In view of the constitutional controversy and crisis precipitated by the “unprecedented” re-appointments of the two top judicial posts, with far-reaching impact on the doctrine of separation of powers and the rule of law in Malaysia, Apandi’s duty is not to write run-of-the-mill articles to UMNO/Barisan Nasional owned/controlled newspapers, but to advise the Prime Minister about Article 130 of the Malaysian Constitution and to seek Federal Court opinion whether Raus’ and Zulkefli’s re-appointments as Chief Justice and Court of Appeal President respectively are constitutional or otherwise?

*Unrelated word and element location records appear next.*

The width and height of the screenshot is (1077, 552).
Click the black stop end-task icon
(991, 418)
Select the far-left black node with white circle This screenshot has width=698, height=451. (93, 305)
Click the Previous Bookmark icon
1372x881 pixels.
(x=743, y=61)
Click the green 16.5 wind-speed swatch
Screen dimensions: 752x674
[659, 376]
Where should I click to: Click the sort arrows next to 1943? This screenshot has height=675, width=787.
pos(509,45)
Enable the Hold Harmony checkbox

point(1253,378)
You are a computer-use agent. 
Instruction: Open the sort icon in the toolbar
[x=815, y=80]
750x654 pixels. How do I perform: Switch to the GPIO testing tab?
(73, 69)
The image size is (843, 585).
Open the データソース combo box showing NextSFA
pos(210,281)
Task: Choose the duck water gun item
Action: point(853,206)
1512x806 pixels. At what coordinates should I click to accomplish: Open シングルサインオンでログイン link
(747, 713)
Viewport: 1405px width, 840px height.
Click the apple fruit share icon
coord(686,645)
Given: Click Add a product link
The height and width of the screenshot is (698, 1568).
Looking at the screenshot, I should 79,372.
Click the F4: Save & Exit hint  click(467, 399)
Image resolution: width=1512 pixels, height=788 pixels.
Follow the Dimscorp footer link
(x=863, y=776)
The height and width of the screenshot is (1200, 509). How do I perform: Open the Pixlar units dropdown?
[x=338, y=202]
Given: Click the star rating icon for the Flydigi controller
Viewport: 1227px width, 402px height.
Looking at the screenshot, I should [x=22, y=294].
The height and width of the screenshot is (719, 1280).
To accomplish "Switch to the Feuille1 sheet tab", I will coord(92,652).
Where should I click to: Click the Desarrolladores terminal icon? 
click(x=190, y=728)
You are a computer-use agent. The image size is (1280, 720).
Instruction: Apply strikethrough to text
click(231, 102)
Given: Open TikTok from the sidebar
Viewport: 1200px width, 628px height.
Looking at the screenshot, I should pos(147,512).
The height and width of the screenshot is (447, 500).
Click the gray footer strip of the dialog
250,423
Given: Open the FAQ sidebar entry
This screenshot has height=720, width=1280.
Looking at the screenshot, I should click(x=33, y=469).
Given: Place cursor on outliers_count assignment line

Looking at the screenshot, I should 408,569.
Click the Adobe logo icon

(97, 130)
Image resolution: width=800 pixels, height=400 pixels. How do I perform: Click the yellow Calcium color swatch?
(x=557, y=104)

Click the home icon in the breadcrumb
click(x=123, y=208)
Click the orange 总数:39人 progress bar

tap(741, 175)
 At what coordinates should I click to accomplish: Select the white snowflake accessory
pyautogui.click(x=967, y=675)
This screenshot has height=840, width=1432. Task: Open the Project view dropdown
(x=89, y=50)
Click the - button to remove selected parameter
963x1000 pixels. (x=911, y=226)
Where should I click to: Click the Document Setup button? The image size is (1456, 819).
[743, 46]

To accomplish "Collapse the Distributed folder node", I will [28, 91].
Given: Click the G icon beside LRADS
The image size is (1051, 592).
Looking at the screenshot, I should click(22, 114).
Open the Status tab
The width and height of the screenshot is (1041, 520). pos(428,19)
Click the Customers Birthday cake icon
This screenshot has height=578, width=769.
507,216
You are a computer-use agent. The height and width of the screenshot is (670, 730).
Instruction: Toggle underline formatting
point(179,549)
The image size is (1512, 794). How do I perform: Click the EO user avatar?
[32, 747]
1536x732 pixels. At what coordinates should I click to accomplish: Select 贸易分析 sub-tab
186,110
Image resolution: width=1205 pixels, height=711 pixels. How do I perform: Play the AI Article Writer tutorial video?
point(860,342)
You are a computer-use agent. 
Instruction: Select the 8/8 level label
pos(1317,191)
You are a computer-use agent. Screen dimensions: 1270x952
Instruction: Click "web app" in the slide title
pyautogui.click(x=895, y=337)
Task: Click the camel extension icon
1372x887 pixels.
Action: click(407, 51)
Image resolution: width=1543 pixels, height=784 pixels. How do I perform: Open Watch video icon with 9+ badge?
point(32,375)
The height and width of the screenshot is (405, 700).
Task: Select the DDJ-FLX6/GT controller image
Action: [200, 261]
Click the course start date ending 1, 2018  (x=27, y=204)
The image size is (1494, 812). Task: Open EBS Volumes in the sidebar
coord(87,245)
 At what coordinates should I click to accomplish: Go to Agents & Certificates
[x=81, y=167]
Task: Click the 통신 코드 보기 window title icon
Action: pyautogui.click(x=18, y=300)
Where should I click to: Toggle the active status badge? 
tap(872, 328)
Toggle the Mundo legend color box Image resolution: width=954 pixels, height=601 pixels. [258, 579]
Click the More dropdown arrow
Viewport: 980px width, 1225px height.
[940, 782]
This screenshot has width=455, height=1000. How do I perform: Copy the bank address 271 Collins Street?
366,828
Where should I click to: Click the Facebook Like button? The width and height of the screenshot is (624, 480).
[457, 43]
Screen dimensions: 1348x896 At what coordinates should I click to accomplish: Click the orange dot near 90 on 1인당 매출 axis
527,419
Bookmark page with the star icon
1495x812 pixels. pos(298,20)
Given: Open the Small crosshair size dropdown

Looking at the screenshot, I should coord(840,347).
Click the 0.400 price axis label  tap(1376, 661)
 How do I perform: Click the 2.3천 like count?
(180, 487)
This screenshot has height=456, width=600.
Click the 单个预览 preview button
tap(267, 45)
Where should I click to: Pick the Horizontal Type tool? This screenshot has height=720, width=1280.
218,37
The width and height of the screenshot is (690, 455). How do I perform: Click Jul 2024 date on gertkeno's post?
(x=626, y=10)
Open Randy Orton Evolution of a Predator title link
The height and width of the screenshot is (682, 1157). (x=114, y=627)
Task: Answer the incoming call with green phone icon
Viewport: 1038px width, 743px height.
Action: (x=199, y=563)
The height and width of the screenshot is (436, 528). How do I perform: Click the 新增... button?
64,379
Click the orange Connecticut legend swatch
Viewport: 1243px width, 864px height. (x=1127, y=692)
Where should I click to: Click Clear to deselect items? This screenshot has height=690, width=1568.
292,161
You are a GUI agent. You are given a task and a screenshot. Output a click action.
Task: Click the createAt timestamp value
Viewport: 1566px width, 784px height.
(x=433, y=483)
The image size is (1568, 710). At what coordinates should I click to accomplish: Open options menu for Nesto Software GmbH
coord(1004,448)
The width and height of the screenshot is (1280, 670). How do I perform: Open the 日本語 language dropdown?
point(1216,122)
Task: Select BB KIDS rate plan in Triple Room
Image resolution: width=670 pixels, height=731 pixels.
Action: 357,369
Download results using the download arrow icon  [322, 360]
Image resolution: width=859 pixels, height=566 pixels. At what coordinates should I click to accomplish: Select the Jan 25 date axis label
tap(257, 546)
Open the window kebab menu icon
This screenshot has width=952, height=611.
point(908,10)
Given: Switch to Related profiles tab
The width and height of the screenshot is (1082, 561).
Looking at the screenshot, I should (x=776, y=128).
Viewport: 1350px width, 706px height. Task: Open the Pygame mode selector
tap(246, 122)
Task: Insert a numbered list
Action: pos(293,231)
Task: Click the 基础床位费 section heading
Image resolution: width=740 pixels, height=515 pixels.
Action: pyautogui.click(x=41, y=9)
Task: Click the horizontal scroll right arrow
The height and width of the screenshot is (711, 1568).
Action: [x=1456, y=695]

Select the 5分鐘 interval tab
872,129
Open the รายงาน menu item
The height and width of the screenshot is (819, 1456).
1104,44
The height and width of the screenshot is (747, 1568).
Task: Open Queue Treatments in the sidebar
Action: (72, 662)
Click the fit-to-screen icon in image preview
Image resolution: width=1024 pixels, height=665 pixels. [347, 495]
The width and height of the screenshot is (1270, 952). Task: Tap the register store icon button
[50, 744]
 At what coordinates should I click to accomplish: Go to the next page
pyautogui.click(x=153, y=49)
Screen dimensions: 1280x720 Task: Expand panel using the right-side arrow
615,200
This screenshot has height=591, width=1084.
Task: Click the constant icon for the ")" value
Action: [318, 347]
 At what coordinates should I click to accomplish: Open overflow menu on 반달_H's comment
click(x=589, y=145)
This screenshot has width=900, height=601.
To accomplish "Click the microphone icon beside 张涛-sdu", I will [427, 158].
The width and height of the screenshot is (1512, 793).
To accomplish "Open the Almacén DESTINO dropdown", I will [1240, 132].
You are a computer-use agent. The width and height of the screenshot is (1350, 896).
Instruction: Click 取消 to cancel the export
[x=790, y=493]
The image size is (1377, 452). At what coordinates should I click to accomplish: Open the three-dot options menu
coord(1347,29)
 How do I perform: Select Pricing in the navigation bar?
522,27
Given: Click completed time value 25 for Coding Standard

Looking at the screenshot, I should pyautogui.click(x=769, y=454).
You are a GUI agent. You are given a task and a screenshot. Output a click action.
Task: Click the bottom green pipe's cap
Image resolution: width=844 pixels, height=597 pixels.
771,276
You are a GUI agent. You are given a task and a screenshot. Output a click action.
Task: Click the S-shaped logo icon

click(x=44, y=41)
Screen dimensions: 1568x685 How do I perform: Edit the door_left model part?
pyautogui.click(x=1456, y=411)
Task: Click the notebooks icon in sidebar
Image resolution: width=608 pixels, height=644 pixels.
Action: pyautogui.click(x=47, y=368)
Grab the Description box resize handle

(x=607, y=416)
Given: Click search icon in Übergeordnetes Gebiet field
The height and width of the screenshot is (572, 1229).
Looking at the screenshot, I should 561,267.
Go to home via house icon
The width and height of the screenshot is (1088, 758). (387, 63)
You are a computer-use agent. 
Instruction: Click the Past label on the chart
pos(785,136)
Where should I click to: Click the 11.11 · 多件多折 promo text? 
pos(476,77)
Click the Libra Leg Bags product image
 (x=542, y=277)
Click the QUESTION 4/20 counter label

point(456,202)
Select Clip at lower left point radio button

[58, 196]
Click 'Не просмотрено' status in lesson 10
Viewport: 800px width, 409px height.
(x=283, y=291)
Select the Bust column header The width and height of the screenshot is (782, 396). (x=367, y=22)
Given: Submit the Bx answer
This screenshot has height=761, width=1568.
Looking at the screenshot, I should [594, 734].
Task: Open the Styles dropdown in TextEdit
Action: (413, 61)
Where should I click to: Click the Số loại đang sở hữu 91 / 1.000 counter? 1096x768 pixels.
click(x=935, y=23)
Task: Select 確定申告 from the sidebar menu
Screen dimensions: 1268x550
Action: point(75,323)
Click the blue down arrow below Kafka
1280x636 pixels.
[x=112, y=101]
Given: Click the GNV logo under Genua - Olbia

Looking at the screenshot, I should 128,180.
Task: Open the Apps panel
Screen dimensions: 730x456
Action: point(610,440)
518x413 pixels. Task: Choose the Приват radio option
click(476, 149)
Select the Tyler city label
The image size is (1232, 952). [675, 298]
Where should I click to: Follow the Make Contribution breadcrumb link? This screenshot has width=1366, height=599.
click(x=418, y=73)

Last Wednesday, Pakatan Harapan leaders led by Tun Dr. Mahathir Mohamad (Bersatu), Datuk Seri Dr. Wan Azizah Wan Ismail (PKR), Mujahid Yusuf Rawa (AMANAH) and myself (DAP) petitioned the Yang Di Pertuan Agong Sultan Muhammad V to refer the government’s decision to extend the tenures of the two top judicial posts, the Chief Justice and the Court of Appeal President, to the Federal Court.
Article 130 of the Malaysian Constitution on “Advisory jurisdiction of Federal Court” states:
“130. The Yang di-Pertuan Agong may refer to the Federal Court for its opinion any question as to the effect of any provision of this Constitution which has arisen or appears to him likely to arise, and the Federal Court shall pronounce in open court its opinion on any question so referred to it.”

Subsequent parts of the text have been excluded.